┌─ Data for processing
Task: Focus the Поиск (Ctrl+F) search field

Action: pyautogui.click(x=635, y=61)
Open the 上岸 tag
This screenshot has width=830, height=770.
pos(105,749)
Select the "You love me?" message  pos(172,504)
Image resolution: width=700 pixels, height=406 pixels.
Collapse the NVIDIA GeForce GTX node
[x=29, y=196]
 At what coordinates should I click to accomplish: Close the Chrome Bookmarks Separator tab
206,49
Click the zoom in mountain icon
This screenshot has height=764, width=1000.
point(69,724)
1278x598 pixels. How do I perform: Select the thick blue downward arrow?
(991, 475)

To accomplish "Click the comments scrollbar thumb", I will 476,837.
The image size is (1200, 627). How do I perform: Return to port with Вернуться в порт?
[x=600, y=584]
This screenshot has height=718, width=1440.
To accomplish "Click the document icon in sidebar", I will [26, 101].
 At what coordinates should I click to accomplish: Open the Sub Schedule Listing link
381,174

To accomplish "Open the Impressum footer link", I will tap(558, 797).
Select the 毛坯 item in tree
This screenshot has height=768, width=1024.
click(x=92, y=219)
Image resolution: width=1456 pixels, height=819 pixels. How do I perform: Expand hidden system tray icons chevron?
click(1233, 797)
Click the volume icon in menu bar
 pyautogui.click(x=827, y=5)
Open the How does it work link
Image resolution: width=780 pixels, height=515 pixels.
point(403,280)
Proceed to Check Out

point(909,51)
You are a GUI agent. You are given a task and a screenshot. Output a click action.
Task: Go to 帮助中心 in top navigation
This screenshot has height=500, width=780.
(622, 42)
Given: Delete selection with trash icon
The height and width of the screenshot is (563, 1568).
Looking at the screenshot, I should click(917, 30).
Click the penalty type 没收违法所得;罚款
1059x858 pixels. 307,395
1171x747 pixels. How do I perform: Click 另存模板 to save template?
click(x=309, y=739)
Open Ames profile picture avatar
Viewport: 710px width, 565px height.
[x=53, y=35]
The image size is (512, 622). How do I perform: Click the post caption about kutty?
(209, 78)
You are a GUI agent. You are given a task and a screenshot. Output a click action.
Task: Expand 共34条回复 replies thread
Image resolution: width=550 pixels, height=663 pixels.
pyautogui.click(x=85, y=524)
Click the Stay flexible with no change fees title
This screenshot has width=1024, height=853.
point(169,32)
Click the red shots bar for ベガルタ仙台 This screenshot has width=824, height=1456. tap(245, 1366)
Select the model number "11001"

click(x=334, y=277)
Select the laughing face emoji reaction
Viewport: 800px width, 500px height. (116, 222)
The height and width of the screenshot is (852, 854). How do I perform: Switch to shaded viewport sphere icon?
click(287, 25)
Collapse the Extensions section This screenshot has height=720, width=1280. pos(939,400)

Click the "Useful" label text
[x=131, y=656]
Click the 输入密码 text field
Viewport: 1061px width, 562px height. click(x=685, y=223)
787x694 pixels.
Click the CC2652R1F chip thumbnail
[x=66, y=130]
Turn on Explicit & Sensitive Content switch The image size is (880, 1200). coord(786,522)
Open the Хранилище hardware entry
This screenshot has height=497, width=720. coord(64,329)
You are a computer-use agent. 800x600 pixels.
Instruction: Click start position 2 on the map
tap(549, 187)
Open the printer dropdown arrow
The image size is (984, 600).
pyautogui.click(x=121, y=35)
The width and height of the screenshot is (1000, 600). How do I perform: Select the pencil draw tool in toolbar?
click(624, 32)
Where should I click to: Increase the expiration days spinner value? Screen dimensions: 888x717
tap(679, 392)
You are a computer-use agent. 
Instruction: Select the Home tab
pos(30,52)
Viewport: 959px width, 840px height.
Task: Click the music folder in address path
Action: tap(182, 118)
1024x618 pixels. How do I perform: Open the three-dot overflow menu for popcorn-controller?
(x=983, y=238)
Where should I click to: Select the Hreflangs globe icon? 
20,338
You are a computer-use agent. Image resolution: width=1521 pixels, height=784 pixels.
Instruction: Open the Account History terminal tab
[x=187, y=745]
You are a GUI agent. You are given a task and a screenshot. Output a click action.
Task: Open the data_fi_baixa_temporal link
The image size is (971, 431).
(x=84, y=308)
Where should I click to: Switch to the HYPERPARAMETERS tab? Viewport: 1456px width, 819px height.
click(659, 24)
└─
▶ [Task details]: Find the lines above that contain the word "will" and copy each one.

▶ [Output for this task]:
To accomplish "Click the comments scrollbar thumb", I will 476,837.
To accomplish "Click the document icon in sidebar", I will [26, 101].
To accomplish "Open the Impressum footer link", I will tap(558, 797).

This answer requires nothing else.